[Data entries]
● ● ●

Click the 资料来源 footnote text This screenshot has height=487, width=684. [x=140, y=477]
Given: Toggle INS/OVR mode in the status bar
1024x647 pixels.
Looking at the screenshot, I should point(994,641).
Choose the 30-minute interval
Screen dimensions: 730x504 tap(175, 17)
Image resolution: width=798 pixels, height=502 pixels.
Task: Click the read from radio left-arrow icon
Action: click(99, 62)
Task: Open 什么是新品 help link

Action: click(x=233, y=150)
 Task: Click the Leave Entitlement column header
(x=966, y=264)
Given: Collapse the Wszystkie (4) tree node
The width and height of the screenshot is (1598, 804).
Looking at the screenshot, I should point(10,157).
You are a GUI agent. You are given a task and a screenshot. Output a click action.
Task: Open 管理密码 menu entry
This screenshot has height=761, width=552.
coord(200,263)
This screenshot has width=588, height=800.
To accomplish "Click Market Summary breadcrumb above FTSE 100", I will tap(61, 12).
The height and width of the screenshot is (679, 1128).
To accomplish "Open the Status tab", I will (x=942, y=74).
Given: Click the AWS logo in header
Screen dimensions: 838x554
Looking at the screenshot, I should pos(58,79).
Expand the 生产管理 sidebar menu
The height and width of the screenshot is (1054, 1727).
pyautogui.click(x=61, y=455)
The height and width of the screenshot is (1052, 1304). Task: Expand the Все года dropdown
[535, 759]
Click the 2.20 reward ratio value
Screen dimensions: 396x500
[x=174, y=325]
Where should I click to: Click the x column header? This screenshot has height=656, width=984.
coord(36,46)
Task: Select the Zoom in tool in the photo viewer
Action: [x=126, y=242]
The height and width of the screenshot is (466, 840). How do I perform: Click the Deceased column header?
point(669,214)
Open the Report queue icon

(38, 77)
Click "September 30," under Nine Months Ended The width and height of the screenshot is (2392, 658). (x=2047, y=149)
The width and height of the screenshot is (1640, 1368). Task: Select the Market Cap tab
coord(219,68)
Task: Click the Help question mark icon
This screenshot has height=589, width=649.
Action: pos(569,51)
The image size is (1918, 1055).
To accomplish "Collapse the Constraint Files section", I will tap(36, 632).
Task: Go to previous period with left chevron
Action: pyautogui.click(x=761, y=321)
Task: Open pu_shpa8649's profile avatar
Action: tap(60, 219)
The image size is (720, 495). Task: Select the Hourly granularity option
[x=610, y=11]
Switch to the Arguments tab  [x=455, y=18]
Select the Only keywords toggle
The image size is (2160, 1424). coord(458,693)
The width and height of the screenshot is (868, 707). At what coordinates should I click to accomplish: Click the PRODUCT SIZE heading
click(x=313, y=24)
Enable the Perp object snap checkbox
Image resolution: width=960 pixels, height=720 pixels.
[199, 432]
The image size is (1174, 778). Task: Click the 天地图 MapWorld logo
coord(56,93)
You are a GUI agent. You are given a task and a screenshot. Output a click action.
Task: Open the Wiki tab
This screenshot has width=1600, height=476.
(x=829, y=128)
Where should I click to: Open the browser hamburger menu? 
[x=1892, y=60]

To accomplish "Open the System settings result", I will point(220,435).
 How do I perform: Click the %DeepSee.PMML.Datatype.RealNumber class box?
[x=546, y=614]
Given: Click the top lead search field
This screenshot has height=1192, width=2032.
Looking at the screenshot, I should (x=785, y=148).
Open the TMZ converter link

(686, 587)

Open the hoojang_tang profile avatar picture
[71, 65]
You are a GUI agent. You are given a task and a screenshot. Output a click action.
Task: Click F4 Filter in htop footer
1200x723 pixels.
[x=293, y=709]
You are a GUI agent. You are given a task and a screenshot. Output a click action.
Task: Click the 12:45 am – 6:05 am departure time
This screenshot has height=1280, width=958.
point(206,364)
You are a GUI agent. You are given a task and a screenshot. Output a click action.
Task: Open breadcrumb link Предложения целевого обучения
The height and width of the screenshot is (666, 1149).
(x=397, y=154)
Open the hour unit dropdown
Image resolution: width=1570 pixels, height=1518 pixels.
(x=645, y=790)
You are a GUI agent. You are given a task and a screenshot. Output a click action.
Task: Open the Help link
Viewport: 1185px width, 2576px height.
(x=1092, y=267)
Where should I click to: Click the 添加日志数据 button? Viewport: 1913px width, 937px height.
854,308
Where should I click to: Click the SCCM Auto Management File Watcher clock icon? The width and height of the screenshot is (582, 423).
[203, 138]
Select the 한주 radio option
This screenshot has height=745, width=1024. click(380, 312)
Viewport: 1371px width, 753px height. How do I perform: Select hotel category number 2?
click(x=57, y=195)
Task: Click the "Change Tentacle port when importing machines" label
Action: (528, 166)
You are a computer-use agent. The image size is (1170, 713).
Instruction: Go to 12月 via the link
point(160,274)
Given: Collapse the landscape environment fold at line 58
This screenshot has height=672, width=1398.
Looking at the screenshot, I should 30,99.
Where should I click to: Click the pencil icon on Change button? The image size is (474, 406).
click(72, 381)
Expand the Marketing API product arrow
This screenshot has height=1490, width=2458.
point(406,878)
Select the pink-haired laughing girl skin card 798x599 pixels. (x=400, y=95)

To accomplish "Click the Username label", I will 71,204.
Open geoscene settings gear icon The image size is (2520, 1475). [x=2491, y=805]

● ● ●

**What is being asked**
Copy the lines from the one containing "Given: Click the AWS logo in header" through the one containing "[x=174, y=325]", both included, with no changes.

**The answer**
Given: Click the AWS logo in header
Screen dimensions: 838x554
Looking at the screenshot, I should pos(58,79).
Expand the 生产管理 sidebar menu
The height and width of the screenshot is (1054, 1727).
pyautogui.click(x=61, y=455)
The height and width of the screenshot is (1052, 1304). Task: Expand the Все года dropdown
[535, 759]
Click the 2.20 reward ratio value
Screen dimensions: 396x500
[x=174, y=325]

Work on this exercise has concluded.